Records from a data collection
<<<<

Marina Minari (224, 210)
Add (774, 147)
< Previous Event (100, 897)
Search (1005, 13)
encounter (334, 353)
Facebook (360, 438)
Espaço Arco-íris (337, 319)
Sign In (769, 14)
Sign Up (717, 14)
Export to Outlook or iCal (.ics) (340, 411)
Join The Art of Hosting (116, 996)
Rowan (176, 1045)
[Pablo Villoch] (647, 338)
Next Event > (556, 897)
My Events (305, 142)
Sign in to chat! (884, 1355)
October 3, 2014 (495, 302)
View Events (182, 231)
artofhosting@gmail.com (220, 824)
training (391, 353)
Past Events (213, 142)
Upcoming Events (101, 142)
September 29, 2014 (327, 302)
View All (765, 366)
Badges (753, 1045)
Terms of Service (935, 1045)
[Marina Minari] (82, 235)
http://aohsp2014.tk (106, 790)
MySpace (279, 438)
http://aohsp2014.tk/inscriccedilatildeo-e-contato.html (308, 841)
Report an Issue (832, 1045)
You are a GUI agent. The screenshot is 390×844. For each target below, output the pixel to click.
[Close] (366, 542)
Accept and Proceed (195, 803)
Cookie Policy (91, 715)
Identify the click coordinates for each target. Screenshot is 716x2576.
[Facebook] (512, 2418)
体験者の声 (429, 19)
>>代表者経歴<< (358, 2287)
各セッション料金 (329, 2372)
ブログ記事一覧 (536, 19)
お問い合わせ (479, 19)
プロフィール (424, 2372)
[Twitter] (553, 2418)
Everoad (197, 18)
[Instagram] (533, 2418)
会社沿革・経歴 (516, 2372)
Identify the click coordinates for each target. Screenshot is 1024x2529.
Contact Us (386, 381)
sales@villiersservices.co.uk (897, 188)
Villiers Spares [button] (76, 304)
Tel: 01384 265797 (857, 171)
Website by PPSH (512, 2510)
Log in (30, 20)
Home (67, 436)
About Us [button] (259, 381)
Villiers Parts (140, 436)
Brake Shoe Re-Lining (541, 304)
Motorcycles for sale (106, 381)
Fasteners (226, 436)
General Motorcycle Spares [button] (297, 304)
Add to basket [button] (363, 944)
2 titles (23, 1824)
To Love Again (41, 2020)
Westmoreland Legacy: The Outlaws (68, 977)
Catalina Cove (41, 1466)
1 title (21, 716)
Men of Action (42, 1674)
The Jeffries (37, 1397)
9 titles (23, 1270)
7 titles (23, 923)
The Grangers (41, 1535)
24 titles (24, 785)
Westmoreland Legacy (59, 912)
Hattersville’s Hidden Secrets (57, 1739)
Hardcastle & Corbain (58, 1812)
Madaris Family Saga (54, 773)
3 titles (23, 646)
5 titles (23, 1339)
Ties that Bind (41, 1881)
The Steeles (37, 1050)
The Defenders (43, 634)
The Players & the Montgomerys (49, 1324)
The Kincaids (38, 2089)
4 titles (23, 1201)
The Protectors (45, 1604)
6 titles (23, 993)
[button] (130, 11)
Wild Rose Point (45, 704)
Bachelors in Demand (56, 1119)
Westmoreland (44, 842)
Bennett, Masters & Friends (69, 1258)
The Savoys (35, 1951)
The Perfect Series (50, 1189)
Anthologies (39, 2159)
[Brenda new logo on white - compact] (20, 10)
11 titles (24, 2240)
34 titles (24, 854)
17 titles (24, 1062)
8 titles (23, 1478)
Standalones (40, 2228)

>>>>

**Instructions to follow:**
Start at the first line of the entries above. Set down each line exactly through the one with "Catalina Cove (41, 1466)", and stop there.

**Answer section:**
Marina Minari (224, 210)
Add (774, 147)
< Previous Event (100, 897)
Search (1005, 13)
encounter (334, 353)
Facebook (360, 438)
Espaço Arco-íris (337, 319)
Sign In (769, 14)
Sign Up (717, 14)
Export to Outlook or iCal (.ics) (340, 411)
Join The Art of Hosting (116, 996)
Rowan (176, 1045)
[Pablo Villoch] (647, 338)
Next Event > (556, 897)
My Events (305, 142)
Sign in to chat! (884, 1355)
October 3, 2014 (495, 302)
View Events (182, 231)
artofhosting@gmail.com (220, 824)
training (391, 353)
Past Events (213, 142)
Upcoming Events (101, 142)
September 29, 2014 (327, 302)
View All (765, 366)
Badges (753, 1045)
Terms of Service (935, 1045)
[Marina Minari] (82, 235)
http://aohsp2014.tk (106, 790)
MySpace (279, 438)
http://aohsp2014.tk/inscriccedilatildeo-e-contato.html (308, 841)
Report an Issue (832, 1045)
You are a GUI agent. The screenshot is 390×844. For each target below, output the pixel to click.
[Close] (366, 542)
Accept and Proceed (195, 803)
Cookie Policy (91, 715)
Identify the click coordinates for each target. Screenshot is 716x2576.
[Facebook] (512, 2418)
体験者の声 (429, 19)
>>代表者経歴<< (358, 2287)
各セッション料金 (329, 2372)
ブログ記事一覧 (536, 19)
お問い合わせ (479, 19)
プロフィール (424, 2372)
[Twitter] (553, 2418)
Everoad (197, 18)
[Instagram] (533, 2418)
会社沿革・経歴 (516, 2372)
Identify the click coordinates for each target. Screenshot is 1024x2529.
Contact Us (386, 381)
sales@villiersservices.co.uk (897, 188)
Villiers Spares [button] (76, 304)
Tel: 01384 265797 (857, 171)
Website by PPSH (512, 2510)
Log in (30, 20)
Home (67, 436)
About Us [button] (259, 381)
Villiers Parts (140, 436)
Brake Shoe Re-Lining (541, 304)
Motorcycles for sale (106, 381)
Fasteners (226, 436)
General Motorcycle Spares [button] (297, 304)
Add to basket [button] (363, 944)
2 titles (23, 1824)
To Love Again (41, 2020)
Westmoreland Legacy: The Outlaws (68, 977)
Catalina Cove (41, 1466)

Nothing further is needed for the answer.